L'energia delle parole: dai canti aborigeni ai mantra

“Non conosco nulla al mondo che abbia tanto potere quanto la parola”, scriveva la poetessa Emily Dickinson. Non c’è miglior modo di descrivere, in effetti, il potere del verso, del suono, della parola che da millenni gli esseri umani utilizzano per comunicare, tramandandone e modificandone i significati. Sì, perché le parole incarnano l’universo connettivo delle nostre emozioni. Sono in grado di distruggere e di creare, di portare il bene e il male accanto a noi. Esprimere un pensiero ad alta voce lo rende vivo, facendolo vibrare in aria. Quanti poeti, cantori, oratori, scrittori, hanno declamato ad alta voce concetti che sono rimasti scolpiti per sempre nella tradizione dell’Occidente e dell’Oriente! L’energia e la potenza del suono hanno attraversato nelle epoche le vite degli esseri umani: dai canti rituali degli aborigeni, tramandati di generazione in generazione come conoscenza iniziatica e segreta, ai mantra impiegati in diverse discipline per connettere mente e corpo, come nello yoga e nella meditazione.
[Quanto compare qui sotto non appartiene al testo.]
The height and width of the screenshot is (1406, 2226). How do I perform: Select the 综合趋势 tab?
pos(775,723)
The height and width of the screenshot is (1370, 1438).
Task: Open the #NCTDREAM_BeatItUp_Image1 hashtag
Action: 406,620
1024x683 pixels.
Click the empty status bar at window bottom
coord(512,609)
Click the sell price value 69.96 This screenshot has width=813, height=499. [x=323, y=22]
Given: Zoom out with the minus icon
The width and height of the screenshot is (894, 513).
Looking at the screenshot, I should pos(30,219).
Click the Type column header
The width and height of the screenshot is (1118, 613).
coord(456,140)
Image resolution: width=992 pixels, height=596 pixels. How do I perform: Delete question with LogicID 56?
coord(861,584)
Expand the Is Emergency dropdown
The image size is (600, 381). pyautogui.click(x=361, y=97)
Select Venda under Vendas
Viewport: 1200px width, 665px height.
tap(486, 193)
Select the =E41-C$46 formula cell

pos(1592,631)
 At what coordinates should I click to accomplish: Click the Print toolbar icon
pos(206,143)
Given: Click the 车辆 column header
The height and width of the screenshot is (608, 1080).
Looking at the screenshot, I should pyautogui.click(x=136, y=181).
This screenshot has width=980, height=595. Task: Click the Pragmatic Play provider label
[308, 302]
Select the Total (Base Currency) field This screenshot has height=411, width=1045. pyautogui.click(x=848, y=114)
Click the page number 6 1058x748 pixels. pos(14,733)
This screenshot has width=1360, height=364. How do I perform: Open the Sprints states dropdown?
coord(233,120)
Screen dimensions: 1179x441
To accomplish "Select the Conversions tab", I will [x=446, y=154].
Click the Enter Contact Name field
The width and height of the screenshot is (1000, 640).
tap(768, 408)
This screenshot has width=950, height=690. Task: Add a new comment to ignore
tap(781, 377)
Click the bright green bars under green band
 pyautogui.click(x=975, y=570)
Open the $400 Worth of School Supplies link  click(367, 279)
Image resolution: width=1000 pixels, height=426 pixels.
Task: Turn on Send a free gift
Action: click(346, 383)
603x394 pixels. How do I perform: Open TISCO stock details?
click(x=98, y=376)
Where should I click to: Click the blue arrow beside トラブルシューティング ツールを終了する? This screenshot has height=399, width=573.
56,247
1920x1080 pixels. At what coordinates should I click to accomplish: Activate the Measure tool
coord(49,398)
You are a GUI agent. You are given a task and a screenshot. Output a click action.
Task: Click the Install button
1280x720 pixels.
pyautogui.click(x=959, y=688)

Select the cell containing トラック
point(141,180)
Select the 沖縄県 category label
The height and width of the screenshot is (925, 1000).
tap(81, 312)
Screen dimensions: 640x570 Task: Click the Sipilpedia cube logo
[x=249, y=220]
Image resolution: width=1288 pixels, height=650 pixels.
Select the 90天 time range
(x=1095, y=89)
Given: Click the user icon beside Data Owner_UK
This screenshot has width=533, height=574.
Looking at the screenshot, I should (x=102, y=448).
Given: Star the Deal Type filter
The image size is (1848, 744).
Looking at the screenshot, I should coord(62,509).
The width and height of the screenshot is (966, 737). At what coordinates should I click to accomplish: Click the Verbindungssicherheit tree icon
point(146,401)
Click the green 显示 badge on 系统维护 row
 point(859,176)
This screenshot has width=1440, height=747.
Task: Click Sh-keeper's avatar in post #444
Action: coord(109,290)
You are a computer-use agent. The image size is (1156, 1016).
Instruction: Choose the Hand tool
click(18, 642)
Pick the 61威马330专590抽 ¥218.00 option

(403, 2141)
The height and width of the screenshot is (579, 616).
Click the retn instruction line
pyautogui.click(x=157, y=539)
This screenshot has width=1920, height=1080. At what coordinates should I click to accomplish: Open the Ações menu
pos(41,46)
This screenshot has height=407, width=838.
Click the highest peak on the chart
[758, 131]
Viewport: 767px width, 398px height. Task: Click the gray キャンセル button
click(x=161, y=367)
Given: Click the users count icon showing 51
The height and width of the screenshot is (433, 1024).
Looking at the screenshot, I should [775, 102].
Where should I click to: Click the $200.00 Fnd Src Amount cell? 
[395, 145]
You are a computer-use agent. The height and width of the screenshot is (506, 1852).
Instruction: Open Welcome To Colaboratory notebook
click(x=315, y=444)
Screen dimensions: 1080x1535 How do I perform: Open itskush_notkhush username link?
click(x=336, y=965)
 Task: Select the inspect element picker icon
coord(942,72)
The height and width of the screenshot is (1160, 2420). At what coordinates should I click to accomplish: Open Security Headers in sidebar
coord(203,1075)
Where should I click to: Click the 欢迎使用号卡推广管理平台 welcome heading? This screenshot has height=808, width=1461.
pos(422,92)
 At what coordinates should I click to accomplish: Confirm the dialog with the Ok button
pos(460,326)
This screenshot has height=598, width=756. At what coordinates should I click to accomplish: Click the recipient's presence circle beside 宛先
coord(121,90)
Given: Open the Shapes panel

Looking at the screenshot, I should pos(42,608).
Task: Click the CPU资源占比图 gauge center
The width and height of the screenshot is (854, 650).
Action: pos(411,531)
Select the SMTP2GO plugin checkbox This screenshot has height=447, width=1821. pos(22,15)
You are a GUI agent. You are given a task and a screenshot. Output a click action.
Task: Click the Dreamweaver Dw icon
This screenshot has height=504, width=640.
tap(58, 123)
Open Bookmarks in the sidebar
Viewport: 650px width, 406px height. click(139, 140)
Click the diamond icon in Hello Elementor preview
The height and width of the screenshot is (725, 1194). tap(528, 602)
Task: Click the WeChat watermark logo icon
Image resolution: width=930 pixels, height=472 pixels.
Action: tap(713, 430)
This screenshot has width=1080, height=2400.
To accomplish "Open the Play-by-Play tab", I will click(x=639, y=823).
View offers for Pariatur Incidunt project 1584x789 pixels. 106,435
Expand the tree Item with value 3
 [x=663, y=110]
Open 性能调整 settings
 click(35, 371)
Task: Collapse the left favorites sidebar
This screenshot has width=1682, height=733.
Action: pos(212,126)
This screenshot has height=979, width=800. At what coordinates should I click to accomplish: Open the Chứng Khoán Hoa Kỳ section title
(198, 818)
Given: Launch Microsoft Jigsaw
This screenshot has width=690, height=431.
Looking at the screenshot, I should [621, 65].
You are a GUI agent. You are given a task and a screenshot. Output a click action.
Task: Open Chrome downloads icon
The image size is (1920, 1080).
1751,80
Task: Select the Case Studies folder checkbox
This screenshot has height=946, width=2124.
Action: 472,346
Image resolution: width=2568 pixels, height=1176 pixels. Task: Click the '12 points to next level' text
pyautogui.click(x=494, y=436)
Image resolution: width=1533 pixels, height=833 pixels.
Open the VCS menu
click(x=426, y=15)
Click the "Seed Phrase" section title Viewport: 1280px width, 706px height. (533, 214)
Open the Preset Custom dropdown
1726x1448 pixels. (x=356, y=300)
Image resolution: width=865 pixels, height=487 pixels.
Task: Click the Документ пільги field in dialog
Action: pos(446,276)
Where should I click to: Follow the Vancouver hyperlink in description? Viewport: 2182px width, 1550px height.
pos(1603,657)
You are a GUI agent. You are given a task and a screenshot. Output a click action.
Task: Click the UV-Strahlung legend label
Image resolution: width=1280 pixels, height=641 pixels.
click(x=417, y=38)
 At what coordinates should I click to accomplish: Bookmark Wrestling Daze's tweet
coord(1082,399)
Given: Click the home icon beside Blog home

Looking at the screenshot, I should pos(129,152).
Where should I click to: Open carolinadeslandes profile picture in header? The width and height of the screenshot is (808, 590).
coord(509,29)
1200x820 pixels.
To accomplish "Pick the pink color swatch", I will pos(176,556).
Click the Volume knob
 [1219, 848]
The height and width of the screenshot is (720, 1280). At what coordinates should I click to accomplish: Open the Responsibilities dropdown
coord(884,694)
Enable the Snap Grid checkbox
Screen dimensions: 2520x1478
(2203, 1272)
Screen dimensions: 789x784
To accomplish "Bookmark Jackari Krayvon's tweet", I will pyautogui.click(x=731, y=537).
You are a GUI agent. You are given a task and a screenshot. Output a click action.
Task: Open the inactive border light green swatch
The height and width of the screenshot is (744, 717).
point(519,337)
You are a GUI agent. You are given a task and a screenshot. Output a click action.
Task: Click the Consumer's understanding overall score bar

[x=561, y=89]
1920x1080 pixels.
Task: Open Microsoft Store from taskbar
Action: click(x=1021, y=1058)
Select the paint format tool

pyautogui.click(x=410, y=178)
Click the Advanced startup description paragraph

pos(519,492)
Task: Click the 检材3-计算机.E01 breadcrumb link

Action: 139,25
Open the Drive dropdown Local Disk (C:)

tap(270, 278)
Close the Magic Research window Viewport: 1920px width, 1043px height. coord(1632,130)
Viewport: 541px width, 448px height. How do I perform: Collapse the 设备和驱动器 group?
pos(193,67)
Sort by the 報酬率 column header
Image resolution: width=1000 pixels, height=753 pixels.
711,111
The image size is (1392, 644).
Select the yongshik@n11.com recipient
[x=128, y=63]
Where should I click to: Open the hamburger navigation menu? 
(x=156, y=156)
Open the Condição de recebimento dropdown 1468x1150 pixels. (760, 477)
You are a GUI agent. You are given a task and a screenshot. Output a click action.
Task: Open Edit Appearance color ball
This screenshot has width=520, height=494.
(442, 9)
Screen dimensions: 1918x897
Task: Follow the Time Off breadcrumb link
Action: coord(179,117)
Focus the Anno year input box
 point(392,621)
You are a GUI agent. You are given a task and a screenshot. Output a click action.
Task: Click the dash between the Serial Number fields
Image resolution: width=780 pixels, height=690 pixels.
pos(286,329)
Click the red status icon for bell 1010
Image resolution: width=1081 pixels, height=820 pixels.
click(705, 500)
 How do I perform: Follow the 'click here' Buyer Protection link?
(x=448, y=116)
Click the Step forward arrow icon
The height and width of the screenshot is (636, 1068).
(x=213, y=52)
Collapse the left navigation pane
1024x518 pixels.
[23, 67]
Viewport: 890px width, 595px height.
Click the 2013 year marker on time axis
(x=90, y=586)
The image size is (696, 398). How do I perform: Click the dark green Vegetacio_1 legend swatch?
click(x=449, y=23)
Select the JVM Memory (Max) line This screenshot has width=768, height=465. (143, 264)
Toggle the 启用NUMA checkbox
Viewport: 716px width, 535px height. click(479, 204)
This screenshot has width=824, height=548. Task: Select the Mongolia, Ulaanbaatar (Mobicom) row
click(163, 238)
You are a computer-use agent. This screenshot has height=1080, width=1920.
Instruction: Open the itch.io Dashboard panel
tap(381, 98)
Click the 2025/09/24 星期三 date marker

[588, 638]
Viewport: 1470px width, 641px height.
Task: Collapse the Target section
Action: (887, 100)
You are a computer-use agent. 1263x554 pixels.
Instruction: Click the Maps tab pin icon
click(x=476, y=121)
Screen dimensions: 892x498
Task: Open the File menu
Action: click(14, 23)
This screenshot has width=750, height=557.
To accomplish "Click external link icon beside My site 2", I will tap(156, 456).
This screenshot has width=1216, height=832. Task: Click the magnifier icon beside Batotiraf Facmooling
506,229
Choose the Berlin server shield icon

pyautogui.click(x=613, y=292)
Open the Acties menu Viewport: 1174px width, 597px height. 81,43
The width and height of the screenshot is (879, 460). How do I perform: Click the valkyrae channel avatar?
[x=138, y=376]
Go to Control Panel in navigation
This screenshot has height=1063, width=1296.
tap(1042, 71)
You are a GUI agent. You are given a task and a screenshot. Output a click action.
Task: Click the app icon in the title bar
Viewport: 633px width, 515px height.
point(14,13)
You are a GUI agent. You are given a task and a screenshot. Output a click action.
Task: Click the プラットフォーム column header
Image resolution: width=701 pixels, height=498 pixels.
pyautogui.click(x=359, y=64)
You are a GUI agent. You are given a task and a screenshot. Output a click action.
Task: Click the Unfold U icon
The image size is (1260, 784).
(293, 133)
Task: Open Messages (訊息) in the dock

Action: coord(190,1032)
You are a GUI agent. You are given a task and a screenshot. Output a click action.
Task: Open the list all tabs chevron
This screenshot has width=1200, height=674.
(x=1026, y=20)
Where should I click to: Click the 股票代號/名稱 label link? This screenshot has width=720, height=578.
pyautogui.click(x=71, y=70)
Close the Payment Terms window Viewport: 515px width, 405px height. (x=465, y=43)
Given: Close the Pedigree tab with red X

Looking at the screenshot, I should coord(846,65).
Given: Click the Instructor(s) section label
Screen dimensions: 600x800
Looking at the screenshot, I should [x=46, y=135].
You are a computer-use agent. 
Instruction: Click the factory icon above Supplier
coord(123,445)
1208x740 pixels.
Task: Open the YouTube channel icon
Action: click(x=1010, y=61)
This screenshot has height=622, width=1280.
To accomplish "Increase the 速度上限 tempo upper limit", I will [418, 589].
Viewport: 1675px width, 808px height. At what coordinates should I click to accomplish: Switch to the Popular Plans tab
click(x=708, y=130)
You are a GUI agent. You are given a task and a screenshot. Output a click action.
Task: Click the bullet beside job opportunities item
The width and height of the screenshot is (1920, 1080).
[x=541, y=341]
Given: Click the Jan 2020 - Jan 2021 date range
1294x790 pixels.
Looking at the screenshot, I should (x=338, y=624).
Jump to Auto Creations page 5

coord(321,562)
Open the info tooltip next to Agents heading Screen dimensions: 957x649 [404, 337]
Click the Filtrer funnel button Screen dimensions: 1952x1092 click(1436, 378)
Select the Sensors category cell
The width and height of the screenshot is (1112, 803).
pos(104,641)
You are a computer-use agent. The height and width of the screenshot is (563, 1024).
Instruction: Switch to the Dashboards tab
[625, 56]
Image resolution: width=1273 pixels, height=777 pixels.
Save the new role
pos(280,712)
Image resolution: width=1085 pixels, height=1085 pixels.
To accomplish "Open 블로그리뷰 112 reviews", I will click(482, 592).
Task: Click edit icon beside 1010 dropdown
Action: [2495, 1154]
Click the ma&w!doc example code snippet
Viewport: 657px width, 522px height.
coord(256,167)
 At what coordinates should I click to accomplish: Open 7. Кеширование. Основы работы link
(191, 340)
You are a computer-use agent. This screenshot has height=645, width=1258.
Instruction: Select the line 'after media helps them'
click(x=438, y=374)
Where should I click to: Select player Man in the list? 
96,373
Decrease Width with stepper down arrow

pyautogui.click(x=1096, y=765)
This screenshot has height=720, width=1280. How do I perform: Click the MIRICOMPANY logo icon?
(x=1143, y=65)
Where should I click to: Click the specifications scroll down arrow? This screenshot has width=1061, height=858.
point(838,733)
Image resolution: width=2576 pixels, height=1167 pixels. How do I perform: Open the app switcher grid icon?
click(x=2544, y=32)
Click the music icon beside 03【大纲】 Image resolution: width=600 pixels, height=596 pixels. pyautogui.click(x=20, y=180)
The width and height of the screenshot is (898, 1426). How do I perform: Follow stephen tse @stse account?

L’effetto energetico del suono

Provate a pensarci: quando pronunciate ad alta voce una parola, una poesia, quando ripetete prima di un esame, i concetti sembrano fissarsi. Ogni cosa che diciamo viene registrata nella nostra mente con un significato positivo o negativo, andando a influire, di conseguenza, sui nostri pensieri, i nostri stati d’animo, le nostre emozioni, i nostri atteggiamenti e le nostre azioni. Attraverso il significato delle parole e dei suoni viene messa in circolo una nuova energia fondata sulle vibrazioni che trasformano il campo quantico intorno a noi e, di conseguenza, il nostro modo di guardare e comprendere le cose che ci circondano. Alzare la frequenza vibratoria per mezzo della ripetizione di suoni, mantra o parole di forte impatto è una pratica antica come la storia degli esseri umani. Essi sono alla base di riti e liturgie, di religioni e di formule e di tutti quei momenti collettivi legati alle festività, alla guerra (pensiamo all’incitamento prima di una battaglia), alla morte (la ritualità legata alle cerimonie funebri), capaci di fondare e cementare il legame di una comunità.

L’energia dei mantra

L’energia vitale dei canti aborigeni

Nel 1987, lo scrittore e viaggiatore britannico Bruce Chatwin ha portato all’attenzione mondiale la tradizione aborigena dei canti rituali, trasmessi di generazione in generazione come conoscenza iniziatica e segreta.  Nel suo celebre libro, “Le vie dei canti” ricostruisce, nella forma di un romanzo e allo stesso tempo di un diario di viaggio, la storia del popolo australiano, estremamente legato alla sua terra, alle sue tradizioni nomadi e al potere del canto, quale elemento di connessione con i propri antenati e con la terra stessa.  "Si credeva che ogni antenato totemico, nel suo viaggio per tutto il paese, avesse sparso sulle proprie orme una scia di parole e di note musicali, e che queste Piste del Sogno fossero rimaste sulla terra come 'vie' di comunicazione fra le tribù più lontane". Come i monumenti, le opere d’arte e le costruzioni architettoniche, gli aborigeni costruiscono, dalla notte dei tempi, i canti da tramandare. Essi credono, infatti, che una terra non cantata sia una terra morta, e se i canti verranno dismessi, la terra stessa cesserà di esistere.

L’energia spirituale del mantra

Ogni parola racchiude una propria energia, che la innerva e la potenzia, anche grazie al modo in cui è stata impiegata più e più volte da altre persone. Il mantra rappresenta l’antichissimo "veicolo o strumento del pensiero o del pensare" che trae origine dalle credenze religiose dell'India. Un termine sanscrito che mantiene lo stesso significato concettuale anche in altre lingue. Al di là del carattere religioso - pensiamo al celebre Oṃ, il più sacro mantra induista – il mantra è ancora oggi, uno degli elementi più utilizzati nella meditazione. L’energia del mantra ha una storia secolare, estremamente viva e diffusa ancora oggi in tutto il mondo, quale strumento che conduce la mente da uno stato di continuo movimento a uno di calma e autocontrollo. Nello yoga i mantra vengono ripetuti nella lingua originaria, il sanscrito. Una lingua vibrazionale, dove il suono e l’energia della parola produce all’interno del corpo una vibrazione che ne trasforma il tono. Dunque, la ripetizione di un mantra può avere un effetto calmante e rilassante, può dare ispirazione creativa, può allontanare le energie negative e può creare stati distensivi e guarire il dolore.